Text segment
Because the check just below it compares stamps too, having the same check
would make it clear that when ctx->stamp - hold_ctx->stamp == 0 is not expected.

>> +
>> +    if (unlikely(ctx->stamp - hold_ctx->stamp <= LONG_MAX)) {
> Why not simply write: ctx->stamp > hold_ctx->stamp ?
To handle the wraparound case on 32-bits?
> If we need to deal with equal stamps from different contexts we could 
> tie-break
> based on ctx address or so, but seeing its a global counter from the class,
> that shouldn't happen for now.
Sounds good enough to me.

>> +#ifdef CONFIG_DEBUG_MUTEXES
>> +            DEBUG_LOCKS_WARN_ON(ctx->contending_lock);
>> +            ctx->contending_lock = ww;
>> +#endif
>> +            return -EDEADLK;
>> +    }
>> +
>> +    return 0;
>> +}
>> +
>> +static __always_inline void ww_mutex_lock_acquired(struct ww_mutex *ww,
>> +                                               struct ww_acquire_ctx 
>> *ww_ctx,
>> +                                               bool ww_slow)

Exercises
A. In the ww_mutex patch review, why shouldn't equal stamps from different contexts happen for now?
B. Can you condense the paragraph of the ww_mutex patch review that begins "If we need to deal with equal stamps" into one shorter sentence?
C. Continue the ww_mutex patch review from its last line.
Nothing in the listing is needed for this work.

Extracted entries

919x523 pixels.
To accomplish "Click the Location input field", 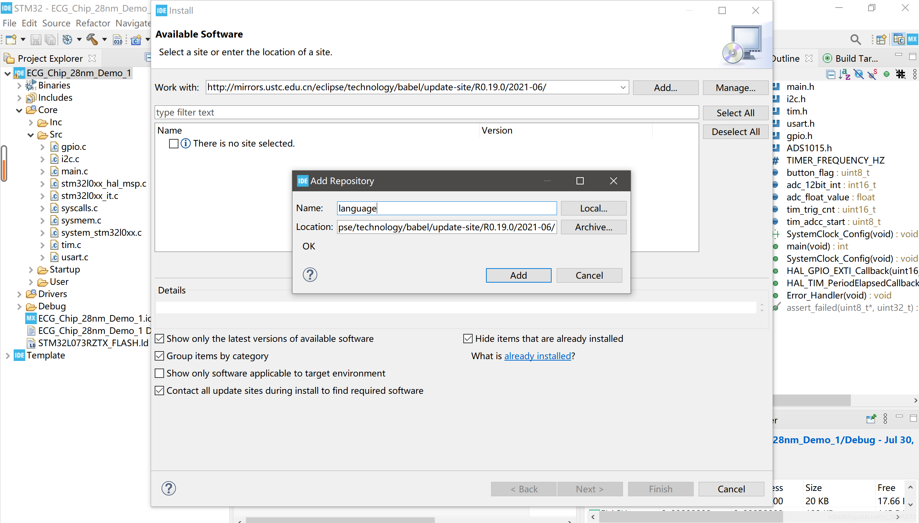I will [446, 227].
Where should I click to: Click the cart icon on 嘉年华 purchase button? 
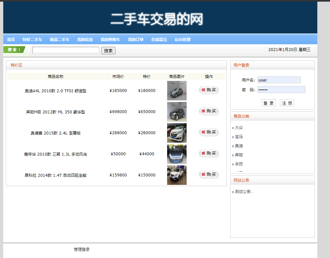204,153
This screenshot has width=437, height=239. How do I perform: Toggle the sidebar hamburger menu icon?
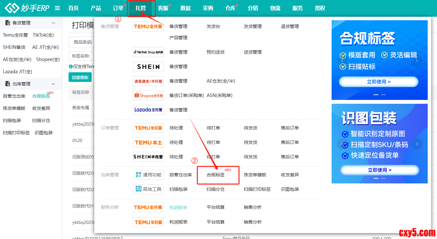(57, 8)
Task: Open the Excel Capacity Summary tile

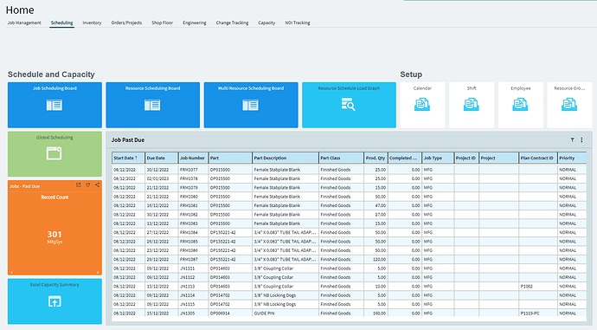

Task-by-task outputs
A. Because the stamp is a global counter from the class.

B. Equal stamps from different contexts could be tie-broken by context address, but since the stamp is a global counter from the class, this shouldn't occur for now.

C.
>> +{
>> +#ifdef CONFIG_DEBUG_MUTEXES
>> +    /*
>> +     * If this WARN_ON triggers, you used mutex_lock to acquire,
>> +     * but released with ww_mutex_unlock in this call.
>> +     */
>> +    DEBUG_LOCKS_WARN_ON(ww->ctx);
>> +
>> +    /*
>> +     * Not quite done after ww_acquire_done() ?
>> +     */
>> +    DEBUG_LOCKS_WARN_ON(ww_ctx->done_acquire);
>> +
>> +    if (ww_slow) {
> s/ww_slow/!ww_ctx->acquired/
>
>> +            DEBUG_LOCKS_WARN_ON(ww_ctx->contending_lock != ww);
>> +            ww_ctx->contending_lock = NULL;
>> +    } else
>> +            DEBUG_LOCKS_WARN_ON(ww_ctx->contending_lock);
>> +
>> +
>> +    /*
>> +     * Naughty, using a different class can lead to undefined behavior!
>> +     */
>> +    DEBUG_LOCKS_WARN_ON(ww_ctx->ww_class != ww->ww_class);
>> +
>> +    if (ww_slow)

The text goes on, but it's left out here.